一酸化炭素は無色・無臭で、異変に気づきにくいのが特徴です。頭痛やめまいを感じた時には、すでに危険な状態になっていることもあります。


■④ 暖房器具は「使用場所」が重要

屋内専用でない器具を室内で使うのは非常に危険です。屋外用のコンロや発電機を室内や玄関付近で使う行為は、命を縮めます。


■⑤ 凍結防止は暖房だけに頼らない

水道管の凍結防止は、少量の水を流す、保温材を巻くなど、暖房以外の方法もあります。暖房で何とかしようとする発想は危険です。


■⑥ 換気は「少し」では足りない

「寒いから少しだけ換気」は不十分です。定期的に窓を開け、空気を入れ替えることが一酸化炭素中毒を防ぐ基本になります。


■⑦ 防災士から見た実際に多かった失敗

現場で多かったのは、「寒さに耐えられず換気をやめた」ケースです。結果として体調不良を訴え、救急搬送される例が後を絶ちませんでした。


■⑧ 今日できる最小の備え

使用予定の暖房器具が「屋内使用可能か」を今すぐ確認してください。
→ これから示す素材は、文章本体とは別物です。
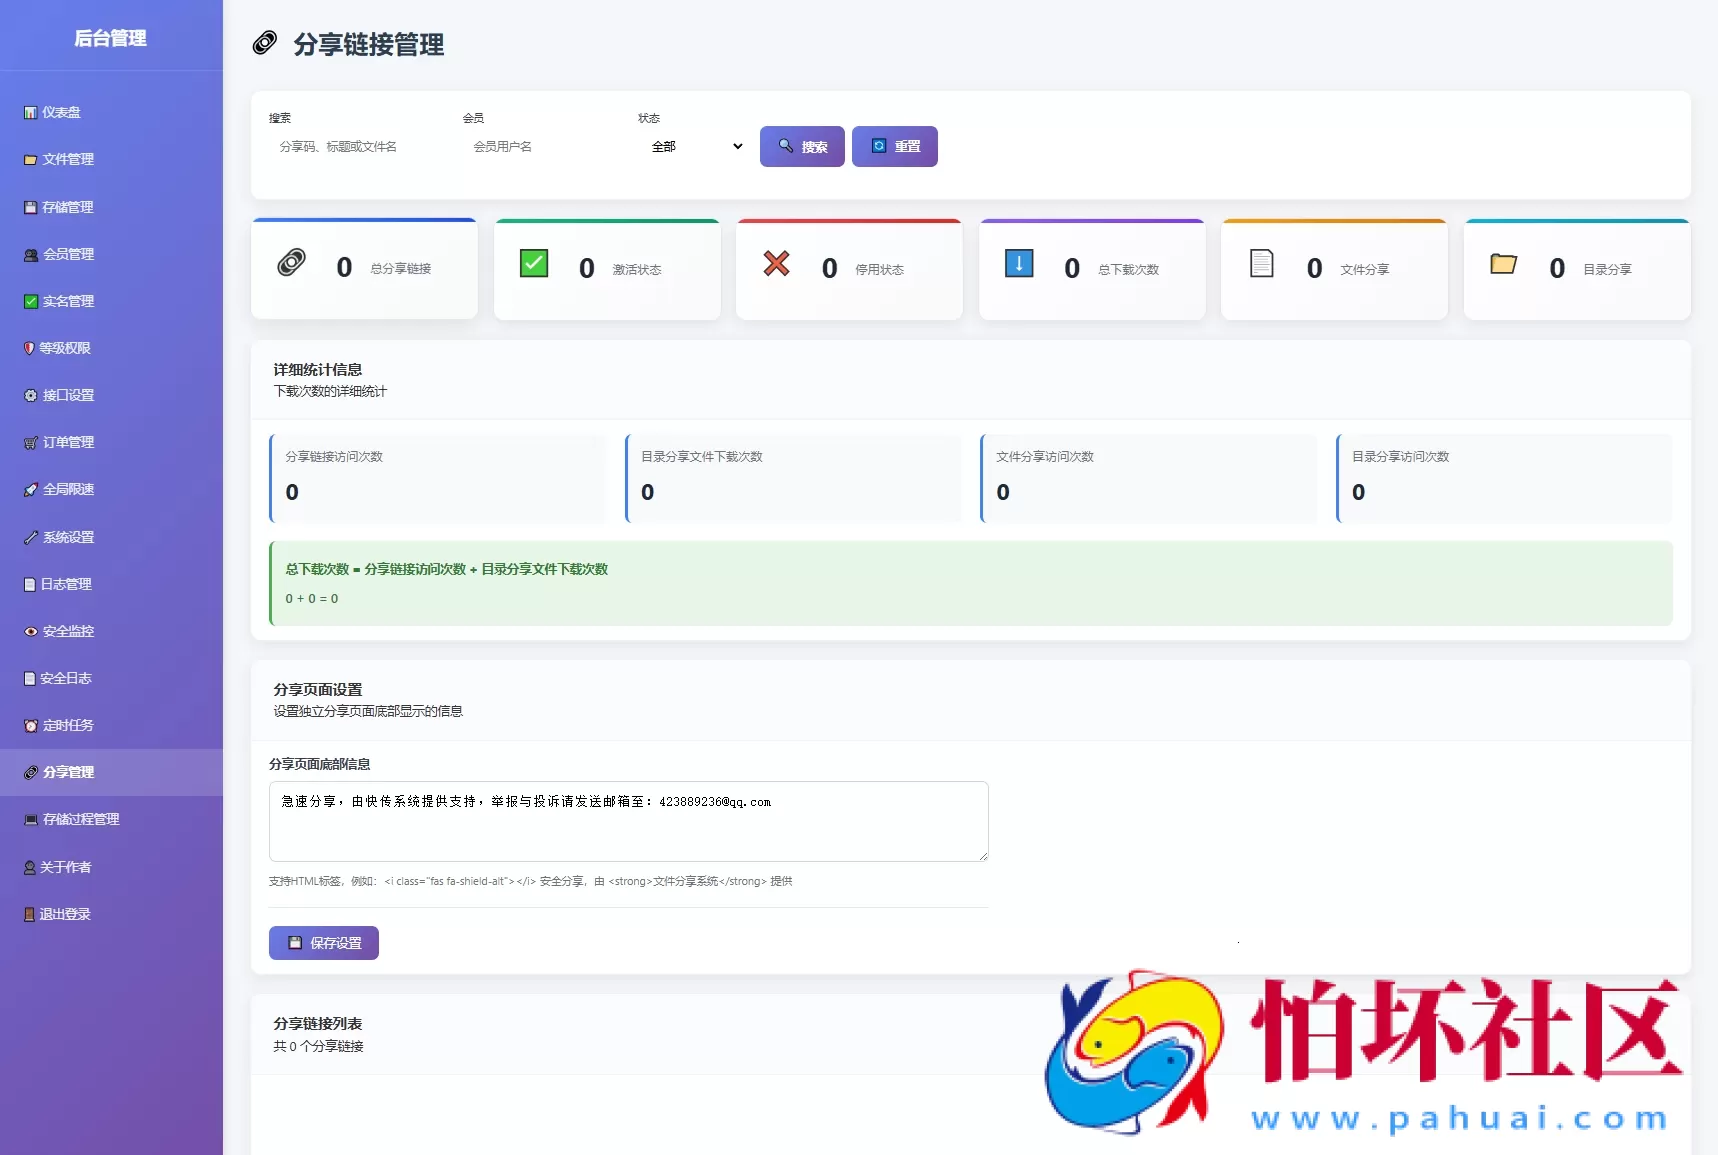Image resolution: width=1718 pixels, height=1155 pixels.
Task: Click the 保存设置 button
Action: coord(323,942)
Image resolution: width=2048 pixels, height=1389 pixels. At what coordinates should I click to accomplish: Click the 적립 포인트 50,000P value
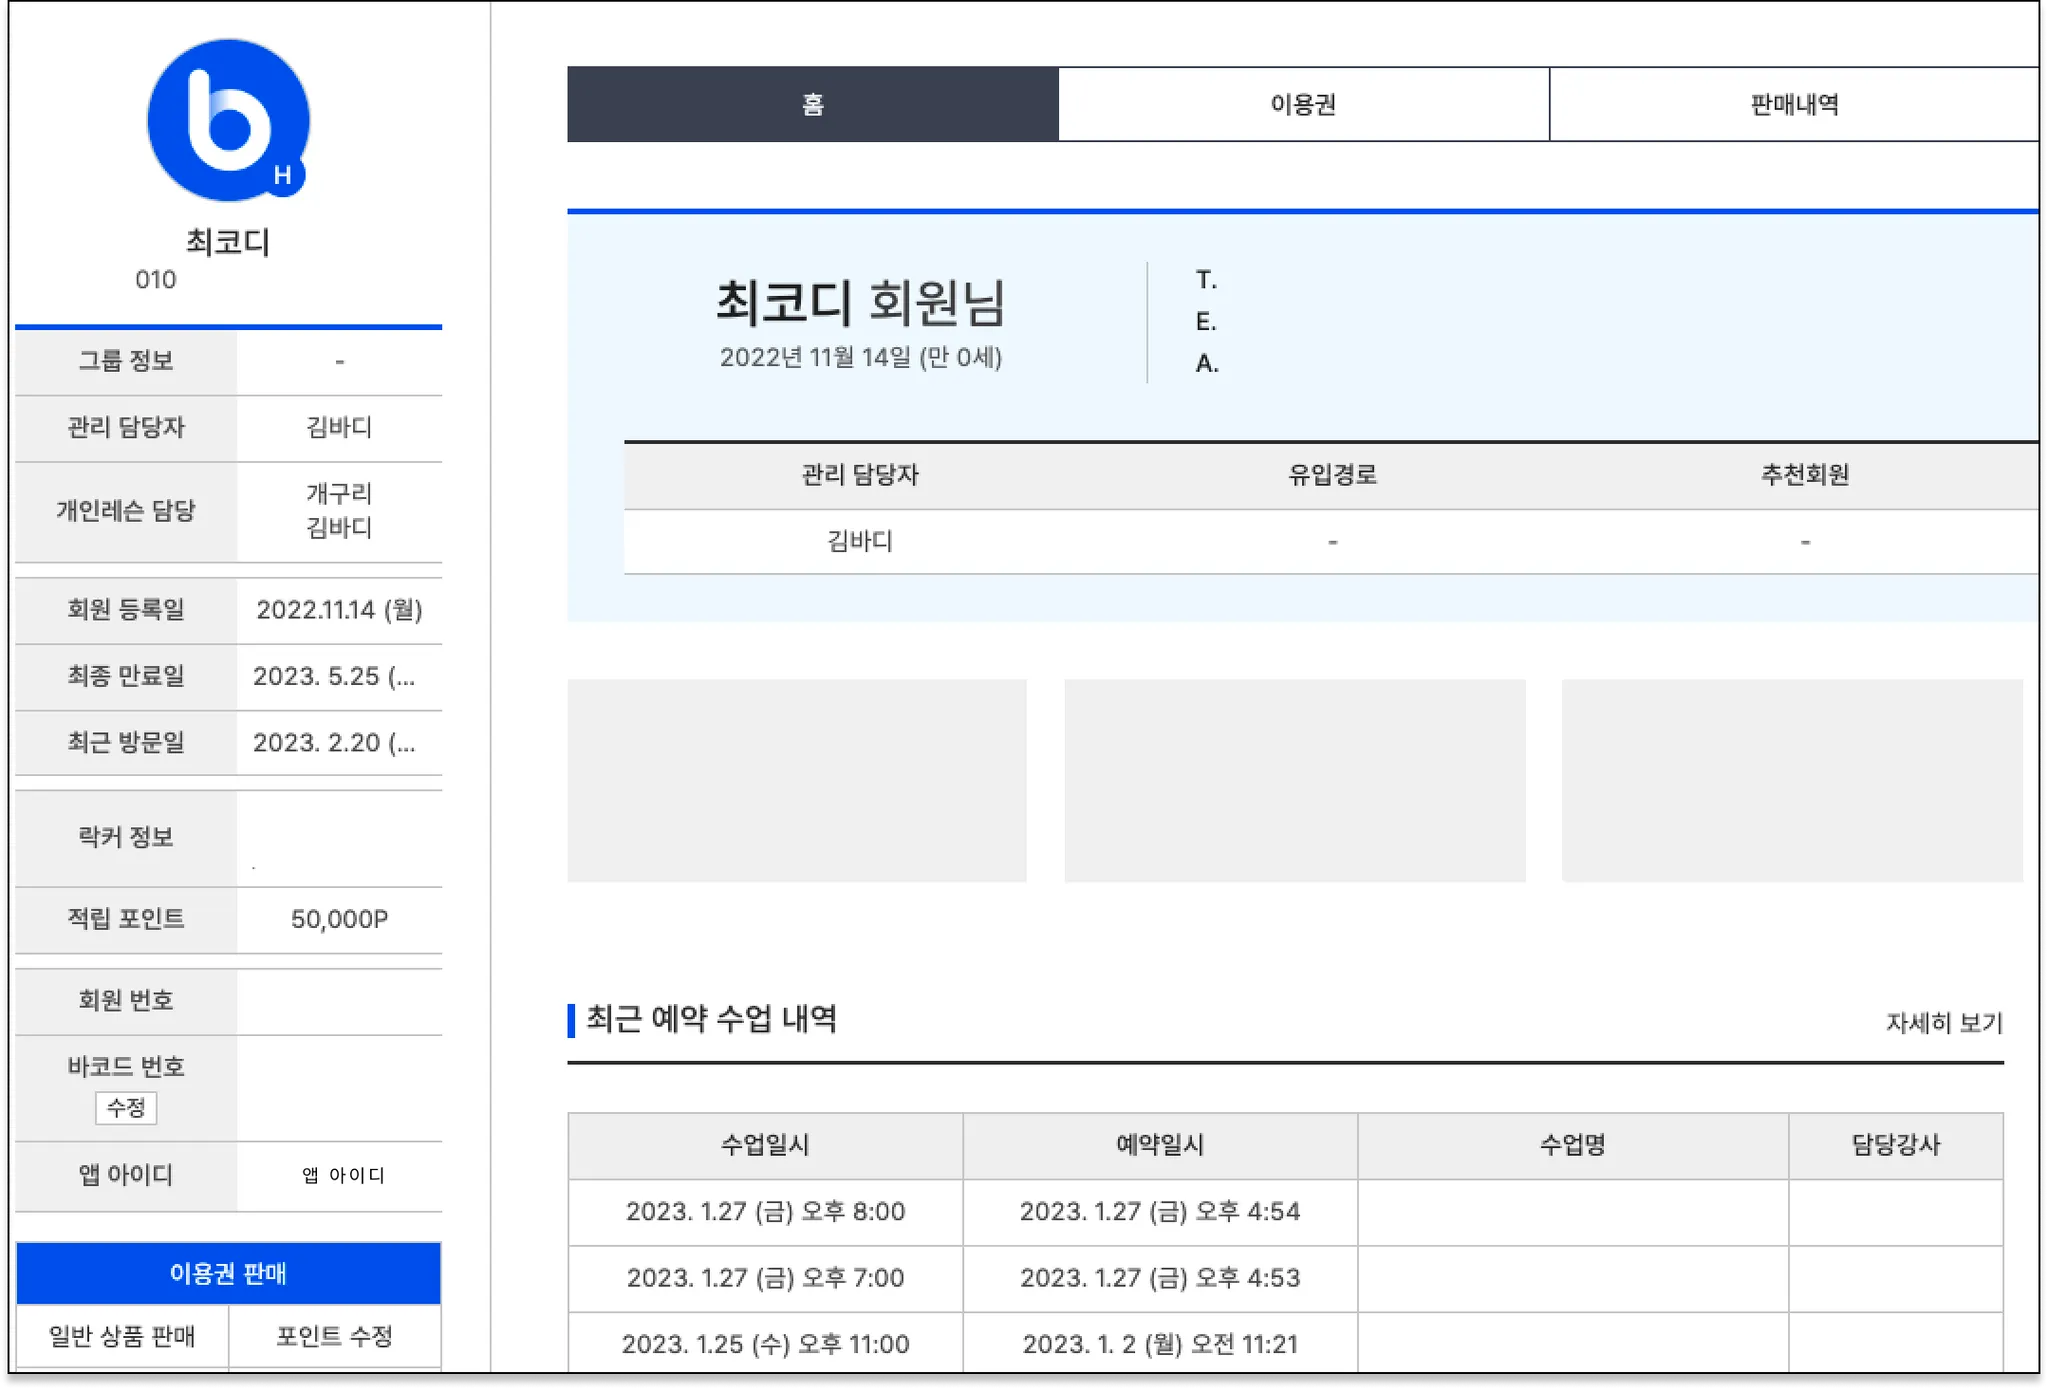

併せて、換気の方法とタイミングを家族で共有しておくことが重要です。


■まとめ|暖房は命を守る道具にも、奪う道具にもなる

寒さ対策と凍結防止は重要ですが、暖房の使い方を誤ると一酸化炭素中毒という別の災害を招きます。

結論:
冬の暖房は「凍結防止」よりも「安全な使い方」を最優先してください。

防災士として現場を見てきた中で感じたのは、寒さよりも「誤った判断」が命を奪うという事実です。正しい知識を持ち、自律型避難の視点で安全な選択をすることが冬の防災の要になります。